## Problem statement
The lines from the first line of the entries through the line containing "Reply to artie.art.dlc's" are to be repeated exactly, with both of those lines included.

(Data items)
---

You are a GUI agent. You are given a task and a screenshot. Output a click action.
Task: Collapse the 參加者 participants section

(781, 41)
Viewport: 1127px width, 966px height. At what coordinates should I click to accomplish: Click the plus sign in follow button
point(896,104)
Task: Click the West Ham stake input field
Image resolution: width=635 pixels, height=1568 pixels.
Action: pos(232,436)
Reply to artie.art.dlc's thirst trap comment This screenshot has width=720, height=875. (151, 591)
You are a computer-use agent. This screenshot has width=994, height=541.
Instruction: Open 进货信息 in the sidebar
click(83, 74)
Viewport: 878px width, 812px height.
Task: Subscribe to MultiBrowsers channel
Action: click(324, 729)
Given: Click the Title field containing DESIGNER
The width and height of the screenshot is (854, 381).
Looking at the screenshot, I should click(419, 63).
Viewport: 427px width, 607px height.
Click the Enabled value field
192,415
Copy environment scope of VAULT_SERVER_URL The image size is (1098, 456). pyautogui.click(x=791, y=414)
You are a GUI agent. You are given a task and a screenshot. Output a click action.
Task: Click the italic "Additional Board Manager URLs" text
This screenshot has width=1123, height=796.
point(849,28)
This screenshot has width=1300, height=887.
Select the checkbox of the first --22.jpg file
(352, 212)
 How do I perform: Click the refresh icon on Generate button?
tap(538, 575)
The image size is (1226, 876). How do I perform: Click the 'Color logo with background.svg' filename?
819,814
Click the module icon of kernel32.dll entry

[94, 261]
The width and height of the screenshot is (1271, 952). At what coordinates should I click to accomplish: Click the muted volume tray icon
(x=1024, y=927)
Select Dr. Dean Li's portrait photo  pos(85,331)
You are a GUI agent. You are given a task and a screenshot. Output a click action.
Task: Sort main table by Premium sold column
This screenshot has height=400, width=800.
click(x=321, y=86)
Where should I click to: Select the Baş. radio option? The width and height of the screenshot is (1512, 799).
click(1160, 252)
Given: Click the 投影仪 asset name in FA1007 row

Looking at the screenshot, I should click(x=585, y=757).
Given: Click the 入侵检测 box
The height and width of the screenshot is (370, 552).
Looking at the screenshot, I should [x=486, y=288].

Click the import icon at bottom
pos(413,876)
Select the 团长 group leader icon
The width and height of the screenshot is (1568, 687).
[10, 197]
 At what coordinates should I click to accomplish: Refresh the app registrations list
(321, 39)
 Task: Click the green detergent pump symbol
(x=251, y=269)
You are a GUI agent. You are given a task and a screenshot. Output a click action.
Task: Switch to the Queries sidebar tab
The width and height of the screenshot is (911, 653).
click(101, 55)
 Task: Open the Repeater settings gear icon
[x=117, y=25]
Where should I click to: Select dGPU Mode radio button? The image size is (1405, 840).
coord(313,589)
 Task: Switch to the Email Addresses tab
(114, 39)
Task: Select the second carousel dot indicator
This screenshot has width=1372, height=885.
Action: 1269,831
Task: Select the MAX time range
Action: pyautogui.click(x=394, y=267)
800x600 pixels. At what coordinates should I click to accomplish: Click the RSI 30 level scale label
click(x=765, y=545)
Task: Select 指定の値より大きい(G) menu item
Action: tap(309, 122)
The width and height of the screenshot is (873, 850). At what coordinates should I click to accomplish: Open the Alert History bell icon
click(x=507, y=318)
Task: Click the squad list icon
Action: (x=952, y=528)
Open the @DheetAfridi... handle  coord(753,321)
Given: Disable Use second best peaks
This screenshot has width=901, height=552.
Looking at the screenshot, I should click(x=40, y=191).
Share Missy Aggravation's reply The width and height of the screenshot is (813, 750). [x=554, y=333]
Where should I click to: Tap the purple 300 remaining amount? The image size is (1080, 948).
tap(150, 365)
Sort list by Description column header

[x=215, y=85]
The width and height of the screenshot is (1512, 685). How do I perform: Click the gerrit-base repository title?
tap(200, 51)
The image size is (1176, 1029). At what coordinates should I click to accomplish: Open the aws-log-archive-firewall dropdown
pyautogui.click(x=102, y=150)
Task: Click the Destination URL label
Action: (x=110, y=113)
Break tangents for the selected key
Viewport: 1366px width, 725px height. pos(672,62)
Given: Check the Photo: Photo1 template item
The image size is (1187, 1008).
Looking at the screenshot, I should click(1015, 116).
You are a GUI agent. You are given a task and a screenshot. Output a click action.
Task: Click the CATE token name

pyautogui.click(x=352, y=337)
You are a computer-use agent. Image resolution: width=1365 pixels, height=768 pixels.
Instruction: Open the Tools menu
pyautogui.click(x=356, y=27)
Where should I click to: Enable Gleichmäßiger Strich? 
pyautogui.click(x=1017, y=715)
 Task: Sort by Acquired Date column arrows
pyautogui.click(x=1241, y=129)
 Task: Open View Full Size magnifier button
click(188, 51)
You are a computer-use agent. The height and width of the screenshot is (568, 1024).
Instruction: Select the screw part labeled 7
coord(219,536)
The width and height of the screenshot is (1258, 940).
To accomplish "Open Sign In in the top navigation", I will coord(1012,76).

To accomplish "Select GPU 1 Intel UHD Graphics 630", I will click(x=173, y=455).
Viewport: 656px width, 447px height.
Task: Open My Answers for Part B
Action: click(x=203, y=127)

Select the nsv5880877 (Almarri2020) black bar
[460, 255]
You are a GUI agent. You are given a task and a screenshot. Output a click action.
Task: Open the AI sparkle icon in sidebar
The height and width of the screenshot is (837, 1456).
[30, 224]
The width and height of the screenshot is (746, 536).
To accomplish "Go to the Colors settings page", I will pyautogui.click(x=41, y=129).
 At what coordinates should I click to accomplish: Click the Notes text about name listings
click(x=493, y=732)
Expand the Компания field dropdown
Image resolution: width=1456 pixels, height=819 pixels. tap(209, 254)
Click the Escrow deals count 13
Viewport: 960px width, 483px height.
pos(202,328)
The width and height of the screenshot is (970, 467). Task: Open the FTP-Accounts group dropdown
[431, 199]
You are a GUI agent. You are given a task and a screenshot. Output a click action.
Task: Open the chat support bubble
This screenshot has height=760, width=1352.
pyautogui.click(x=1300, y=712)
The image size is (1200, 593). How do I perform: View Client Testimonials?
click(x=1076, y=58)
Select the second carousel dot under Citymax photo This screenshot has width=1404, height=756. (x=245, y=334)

---

## Solution for this exercise
You are a GUI agent. You are given a task and a screenshot. Output a click action.
Task: Collapse the 參加者 participants section

(781, 41)
Viewport: 1127px width, 966px height. At what coordinates should I click to accomplish: Click the plus sign in follow button
point(896,104)
Task: Click the West Ham stake input field
Image resolution: width=635 pixels, height=1568 pixels.
Action: pos(232,436)
Reply to artie.art.dlc's thirst trap comment This screenshot has width=720, height=875. (151, 591)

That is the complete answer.